Августин Дэйли не знал, как отнестись к странному худому ребенку, у которого хватило дерзости так с ним разговаривать, и ограничился тем, что сказал:
— У меня свободна небольшая роль в пантомиме, которую я ставлю в Нью-Йорке. Первого октября вы можете явиться на репетицию и будете ангажированы, если подойдете. Как вас зовут?
— Меня зовут Айседорой, — ответила я.
— Айседора. Красивое имя, — заметил он. — Итак, Айседора, я с вами увижусь в Нью-Йорке первого октября.
Не помня себя от восторга, я бросилась домой к матери.
— Мама, наконец-то кто-то меня оценил, — воскликнула я. — Меня принял в свою труппу великий Августин Дэйли. Мы должны быть в Нью-Йорке к первому октября».

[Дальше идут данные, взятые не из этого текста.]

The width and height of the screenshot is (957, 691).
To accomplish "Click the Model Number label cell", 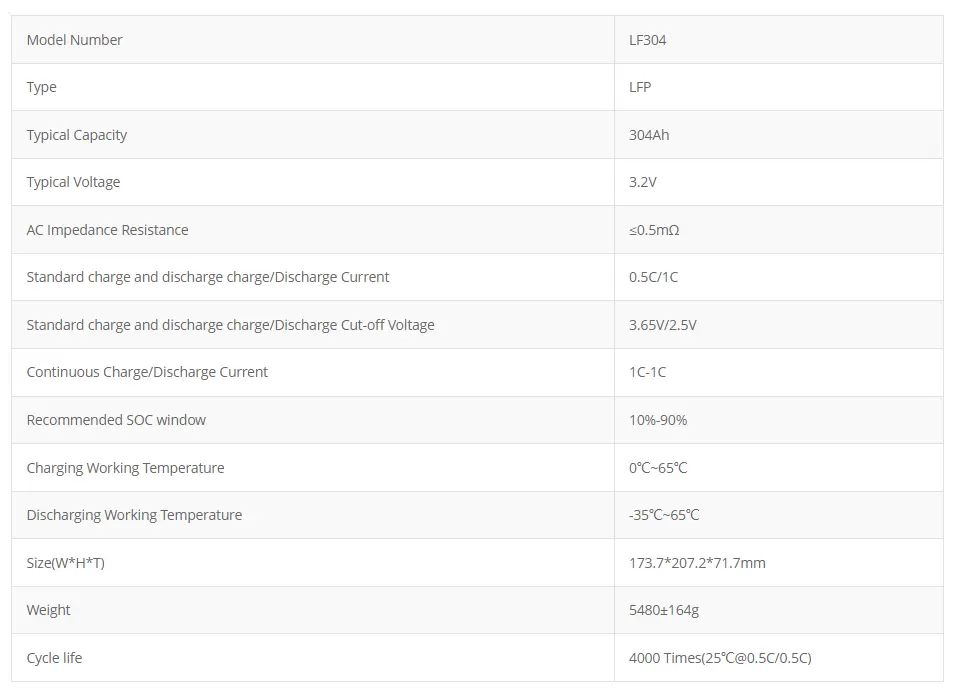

Но до успеха было еще так далеко. Гастроли труппы не принесли успеха Дэйли. Айседора понимала, что может уже оказаться ненужной труппе. Снова попыталась заинтересовать режиссера своими идеями, но он, сообщив о предстоящих гастролях, заявил:
«— Моя труппа уезжает и берет с собой „Сон в летнюю ночь“, — сказал он, — если хотите, вы можете танцевать в феерии.
Я считала, что танец должен выражать чувства и стремления человека. Феи меня не интересовали, но я согласилась и предложила протанцевать в лесной сцене, перед появлением Титании и Оберона, под скерцо Мендельсона.
Когда взвился занавес и начался „Сон в летнюю ночь“, я была одета в длинную прямую тунику из белого и золотого газа с двумя крыльями, покрытыми блестками. Я категорически отказывалась от крыльев, считая их смешными, и пыталась убедить г. Дэйли в том, что могу изобразить крылья, не прибегая к картону, но он настоял на своем. В первый спектакль я вышла танцевать одна. Я была в восторге — наконец-то я могла танцевать одна на большой сцене перед большой публикой. И я танцевала так хорошо, что публика разразилась неожиданными аплодисментами. Я произвела так называемую сенсацию. Вернувшись, я ожидала увидеть радостного г. Дэйли и принять его поздравления. Но он встретил меня с бешеной яростью. „Здесь не кафе-шантан!“ — загремел он. В самом деле, являлось совершенно неслыханным, чтобы публика аплодировала этому танцу. В следующий вечер, выбежав на сцену, я увидела, что все огни потушены. И каждый раз, как я выступала в „Сне в летнюю ночь“, мне приходилось танцевать в темноте. На сцене ничего не было видно, кроме белого порхающего существа.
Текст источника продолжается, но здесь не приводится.